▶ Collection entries
━━━━━━━━━━━━━━━━

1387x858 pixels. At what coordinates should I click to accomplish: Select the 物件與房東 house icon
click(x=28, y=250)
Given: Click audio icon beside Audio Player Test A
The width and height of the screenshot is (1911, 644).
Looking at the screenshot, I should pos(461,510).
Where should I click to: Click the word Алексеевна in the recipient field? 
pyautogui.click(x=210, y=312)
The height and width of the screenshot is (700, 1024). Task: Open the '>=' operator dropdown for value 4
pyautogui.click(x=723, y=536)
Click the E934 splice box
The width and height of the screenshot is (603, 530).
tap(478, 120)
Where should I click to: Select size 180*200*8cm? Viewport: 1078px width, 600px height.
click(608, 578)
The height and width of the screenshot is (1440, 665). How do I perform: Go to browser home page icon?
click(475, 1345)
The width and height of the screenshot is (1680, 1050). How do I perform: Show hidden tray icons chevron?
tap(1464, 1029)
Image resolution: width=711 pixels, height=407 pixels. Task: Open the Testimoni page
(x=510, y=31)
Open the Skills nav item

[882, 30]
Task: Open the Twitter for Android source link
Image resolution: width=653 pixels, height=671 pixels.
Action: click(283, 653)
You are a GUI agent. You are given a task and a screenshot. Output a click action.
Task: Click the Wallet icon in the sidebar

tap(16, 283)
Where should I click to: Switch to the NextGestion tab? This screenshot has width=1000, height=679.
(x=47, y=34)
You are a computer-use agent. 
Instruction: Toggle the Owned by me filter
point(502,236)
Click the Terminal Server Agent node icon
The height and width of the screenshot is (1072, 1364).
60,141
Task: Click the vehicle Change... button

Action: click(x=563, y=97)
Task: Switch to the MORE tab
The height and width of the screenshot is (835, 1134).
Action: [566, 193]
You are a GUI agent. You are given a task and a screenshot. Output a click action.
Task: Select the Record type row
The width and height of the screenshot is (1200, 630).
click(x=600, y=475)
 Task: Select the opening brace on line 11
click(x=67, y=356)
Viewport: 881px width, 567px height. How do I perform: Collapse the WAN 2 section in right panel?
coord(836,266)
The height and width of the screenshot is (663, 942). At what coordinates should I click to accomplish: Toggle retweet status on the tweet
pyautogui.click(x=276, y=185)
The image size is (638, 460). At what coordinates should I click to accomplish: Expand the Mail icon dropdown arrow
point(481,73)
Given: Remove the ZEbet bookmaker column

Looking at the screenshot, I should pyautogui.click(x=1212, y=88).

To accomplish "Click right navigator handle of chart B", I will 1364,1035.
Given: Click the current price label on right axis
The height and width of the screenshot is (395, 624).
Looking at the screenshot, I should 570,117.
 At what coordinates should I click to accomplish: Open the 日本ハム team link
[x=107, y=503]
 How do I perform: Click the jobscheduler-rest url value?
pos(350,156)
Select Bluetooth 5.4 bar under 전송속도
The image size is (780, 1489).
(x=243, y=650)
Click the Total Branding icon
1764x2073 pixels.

━━━━━━━━━━━━━━━━

▶ Task instructions
Repeat the records above in full, character for character.

▶ Response
1387x858 pixels. At what coordinates should I click to accomplish: Select the 物件與房東 house icon
click(x=28, y=250)
Given: Click audio icon beside Audio Player Test A
The width and height of the screenshot is (1911, 644).
Looking at the screenshot, I should pos(461,510).
Where should I click to: Click the word Алексеевна in the recipient field? 
pyautogui.click(x=210, y=312)
The height and width of the screenshot is (700, 1024). Task: Open the '>=' operator dropdown for value 4
pyautogui.click(x=723, y=536)
Click the E934 splice box
The width and height of the screenshot is (603, 530).
tap(478, 120)
Where should I click to: Select size 180*200*8cm? Viewport: 1078px width, 600px height.
click(608, 578)
The height and width of the screenshot is (1440, 665). How do I perform: Go to browser home page icon?
click(475, 1345)
The width and height of the screenshot is (1680, 1050). How do I perform: Show hidden tray icons chevron?
tap(1464, 1029)
Image resolution: width=711 pixels, height=407 pixels. Task: Open the Testimoni page
(x=510, y=31)
Open the Skills nav item

[882, 30]
Task: Open the Twitter for Android source link
Image resolution: width=653 pixels, height=671 pixels.
Action: click(283, 653)
You are a GUI agent. You are given a task and a screenshot. Output a click action.
Task: Click the Wallet icon in the sidebar

tap(16, 283)
Where should I click to: Switch to the NextGestion tab? This screenshot has width=1000, height=679.
(x=47, y=34)
You are a computer-use agent. 
Instruction: Toggle the Owned by me filter
point(502,236)
Click the Terminal Server Agent node icon
The height and width of the screenshot is (1072, 1364).
60,141
Task: Click the vehicle Change... button

Action: click(x=563, y=97)
Task: Switch to the MORE tab
The height and width of the screenshot is (835, 1134).
Action: [566, 193]
You are a GUI agent. You are given a task and a screenshot. Output a click action.
Task: Select the Record type row
The width and height of the screenshot is (1200, 630).
click(x=600, y=475)
 Task: Select the opening brace on line 11
click(x=67, y=356)
Viewport: 881px width, 567px height. How do I perform: Collapse the WAN 2 section in right panel?
coord(836,266)
The height and width of the screenshot is (663, 942). At what coordinates should I click to accomplish: Toggle retweet status on the tweet
pyautogui.click(x=276, y=185)
The image size is (638, 460). At what coordinates should I click to accomplish: Expand the Mail icon dropdown arrow
point(481,73)
Given: Remove the ZEbet bookmaker column

Looking at the screenshot, I should pyautogui.click(x=1212, y=88).

To accomplish "Click right navigator handle of chart B", I will 1364,1035.
Given: Click the current price label on right axis
The height and width of the screenshot is (395, 624).
Looking at the screenshot, I should 570,117.
 At what coordinates should I click to accomplish: Open the 日本ハム team link
[x=107, y=503]
 How do I perform: Click the jobscheduler-rest url value?
pos(350,156)
Select Bluetooth 5.4 bar under 전송속도
The image size is (780, 1489).
(x=243, y=650)
Click the Total Branding icon
1764x2073 pixels.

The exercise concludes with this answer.